En fin, soy conciente de que es total y absolutamente al fart. Se trata de una de las Grandes Verdades Reveladas de la progresía internacional. De todos modos, por si a alguien le interesa, les dejo este artículo de Cato sobre el último “documental” de Michael Moore:
The American health-care system undeniably has serious problems, and Moore effectively dramatizes the suffering of people caught up in them. Yet he often exaggerates those problems. For example, he frequently refers to the 47 million Americans without health insurance, but fails to point out that most are uninsured for only brief periods, or that millions are eligible for programs like Medicaid but fail to apply.
Moreover, he implies that people without insurance don't get health care. In fact, most do. Hospitals are legally obliged to provide care regardless of ability to pay, and while physicians don't face the same requirements, few are willing to deny treatment because a patient lacks insurance. Treatment for the uninsured may well mean financial hardship, but by and large they do get care.

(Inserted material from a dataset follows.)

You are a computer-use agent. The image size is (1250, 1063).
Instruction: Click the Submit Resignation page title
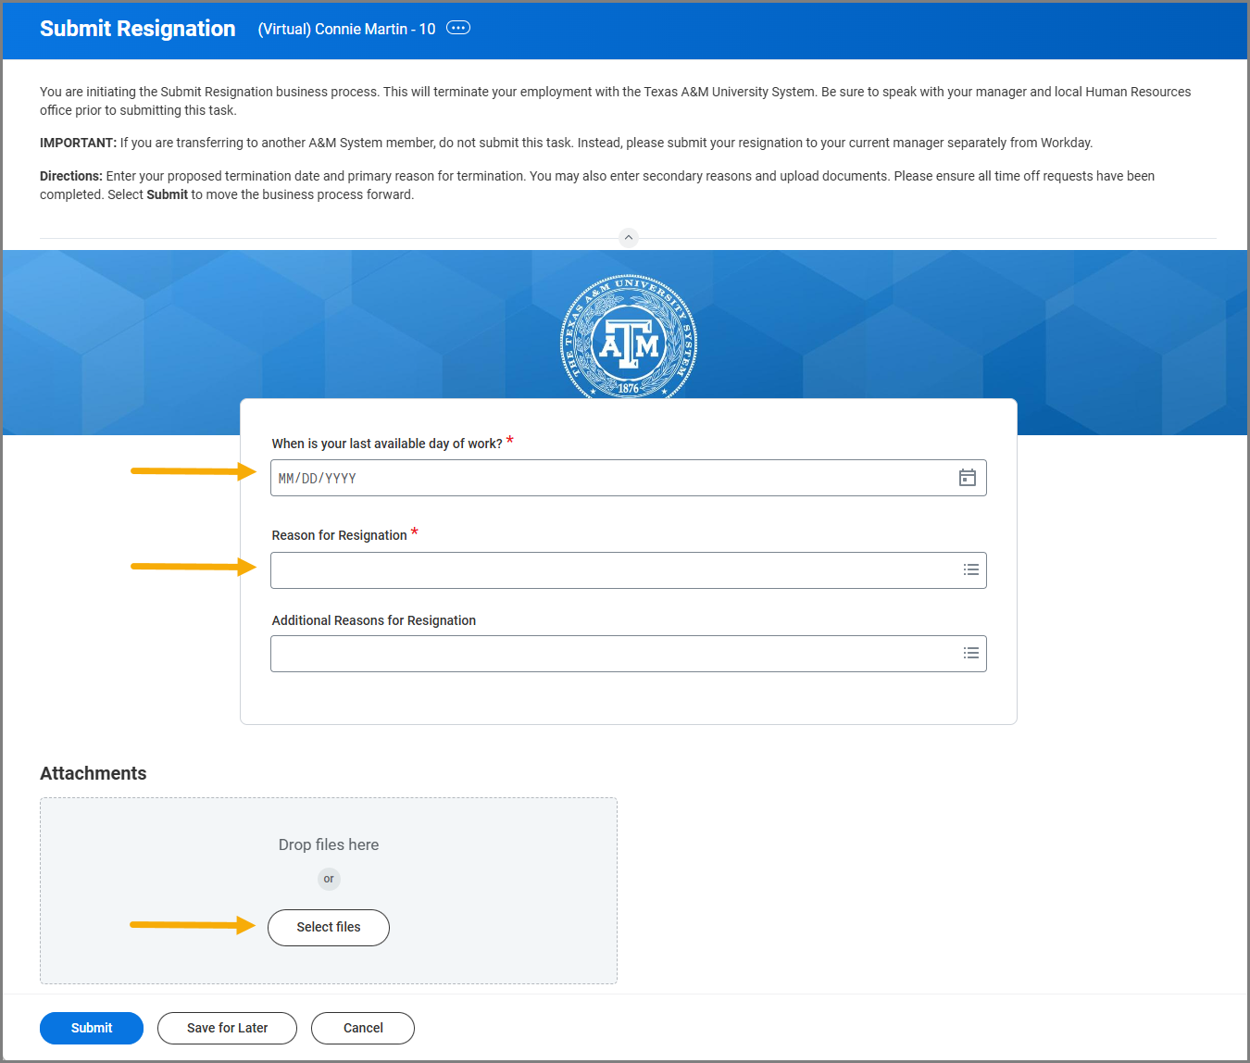138,29
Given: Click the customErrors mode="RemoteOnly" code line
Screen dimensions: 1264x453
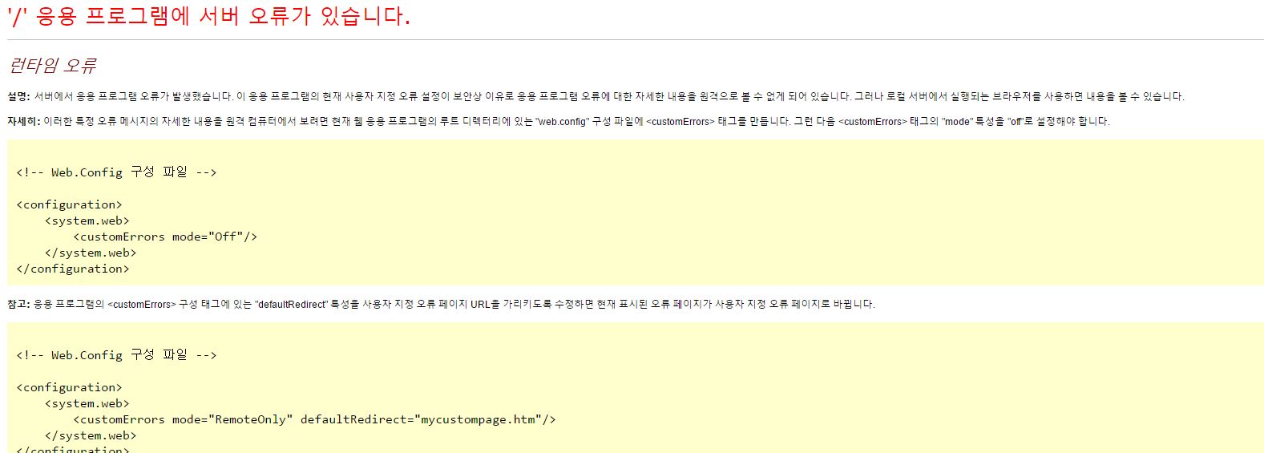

Moore talks a lot about life expectancy, suggesting that people in Canada, Britain, France and even Cuba live longer than Americans because of their health-care systems. But most experts agree that life expectancies are a poor measure of health care, because they are affected by too many other factors like violent crime, poverty, obesity, tobacco and drug use, and other issues unrelated to a country's health system. Americans in Utah live longer than those in New York City, despite having essentially the same health care.
And when you compare the outcome for specific diseases, like cancer or heart disease, the United States clearly outperforms the rest of the world. When former Italian Prime Minister Silvio Berlusconi needed heart surgery last year, he didn't go to an Italian hospital or to France, Canada or Cuba. He came to the Cleveland Clinic.